Microsoft's yearning for Yahoo has some amount of desperation, but there is a pragmatic side to the union. Microsoft's strategy is to get some lift, or at least cause Google some pain, and become a healthy number two in search. It's a marathon, not a sprint, and Microsoft is really good at marathons.
While the company the Gates and Ballmer built is trying to perform the search and advertising intervention, it will move aggressively into the next major battlefield--trying to create the personalized Web portal that is equivalent to Microsoft Office of the last decade, in terms of dominating the market. This is where Yahoo's assets come into play.
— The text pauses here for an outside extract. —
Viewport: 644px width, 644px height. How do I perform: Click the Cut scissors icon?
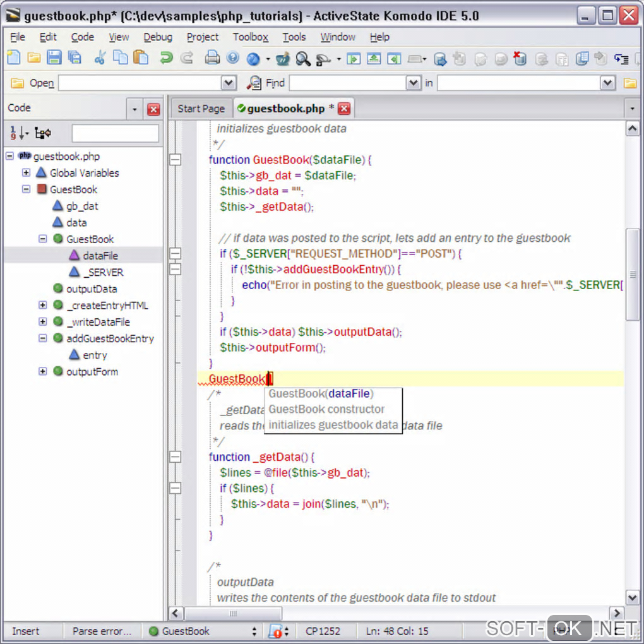[99, 59]
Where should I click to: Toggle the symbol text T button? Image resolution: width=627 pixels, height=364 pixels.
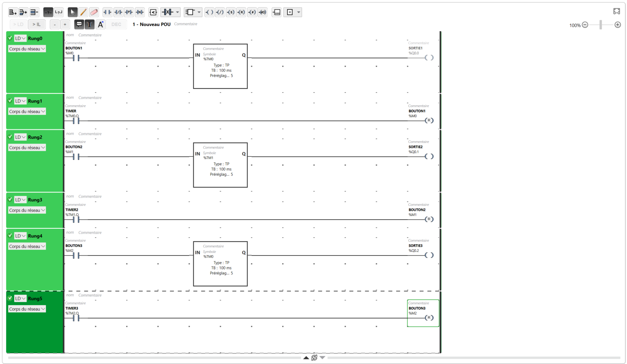90,24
Looking at the data, for the week ending Jan. 26th, 2008, Hitwise pegged the U.S. market share of all Internet visits for Yahoo properties at 13.2 percent. Suitor Microsoft's MSN was 2.3 percent and rival Google came in at 7.7 percent. Google's strengths are search, YouTube, image search, Maps and Gmail, which trails Yahoo Mail and Microsoft's Hotmail.
The Web is becoming more social and personal, and widgetized. Outside of search, or coincident with it, becoming the home page for billions of people, aggregating feeds, email, social connections, photos, video and other content and services, is the end game.
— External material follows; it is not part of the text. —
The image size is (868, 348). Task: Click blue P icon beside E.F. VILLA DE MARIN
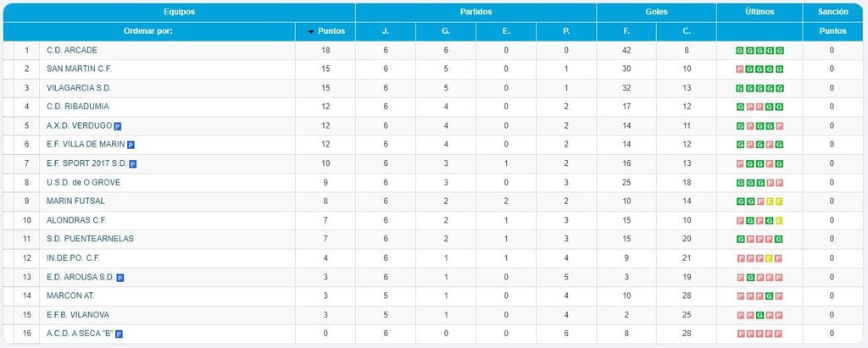coord(131,145)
Yahoo is the leader on that front. Time spent, not just number of users or pages consumed, is a key metric. While search is clearly the big dog today, managing the user's preferences, feeds, social graph, messaging and media is a huge opportunity, and Microsoft is trying to assemble the pieces with spare parts from Yahoo and its investment in Facebook, although the $240 million it put into the social network yields about 1.5 percent of influence based on the $15 billion valuation.
Google search doesn't drive massive downstream traffic to other Google properties, but the monetization of search is superior to email, personal pages or other types of applications. In addition, Google has done well in exposing and monetizing its services via APIs. Yahoo and Microsoft have strong email and start pages that drive downstream traffic, according to Hitwise, but famously fall way short of Google in search.
Microhoo could force Google to focus more on iGoogle, trying to be more of a destination for users beyond search or Gmail.
My friend Steve Gillmor characterized Microsoft's strategy as trying to do the same thing to Google in search that Google did to Microsoft Office with Google Apps. The comparison kind of works--at this point Google Apps is a blip on Microsoft's radar, but that could change faster than Ballmer would like. Microsoft search is a blip on Google's radar, although not likely to cause pain any time soon. Steve went on to say, "The goal is not to be number two--it's an ancillary benefit--but to cause enough pain for Google to give Microsoft the time and credibility to take a more open approach to providing a clone of Gmail and other the Google Apps."
While discussing Microhoo on the The Gang podcast taping today, Doc Searls called upon Microsoft to embrace more openness as Google, as well as Yahoo, has done. "Microsoft is still very much about intellectual property and controlling the experience and running things through Windows," Doc said.
Acquiring Yahoo may be a way for Microsoft to break with its more proprietary past, at least in the online division. Most of Yahoo's code is based on non-Microsoft technologies. Rewriting everything salvagable from Yahoo for .Net to avoid BSD Unix or Java would be an exercise in futility.
The question of how Microsoft sorts out the brands is complicated. Perhaps over the long run Yahoo could become Yahoo Live, replacing some portions of MSN/Windows Live and the online division is carved out as a separate company. But the default from day one would be to maintain the two brands, just like they are two cites with a bridge connecting them, but not shoving one or the other down the collective gullets of users.
They would compete with each other in areas such as Autos, where each has success and revenue, but it would also be a chance to choose the stronger services and run them across both portals. Flickr could become the photo sharing site for MSN/Windows Live. Yahoo Answers could be applied to Microsoft's properties, and Yahoo users might be served with Windows Office Live Office (services for small business).
There are some wildcards. Startups such as Netvibes and Pageflakes are pursuing the personal home page, portal approach. Outside the U.S., major players like Baidu in China will try to become the home base for billions of users. Facebook, which has a connection to Microsoft and thus possibly Yahoo, will turn into a more comprehensive portal beyond its social networking roots. But in terms of reaching a broad, mass market with a variety of integrated services, the Microhoo (if the deal is consummated) and Google are the two giants to watch.
If all the players embrace openness and data portability, all roads will lead to wherever users want to go, which is a good way to engender brand loyalty. For users who want to move around, which will be a big minority, give them a way to travel in comfort.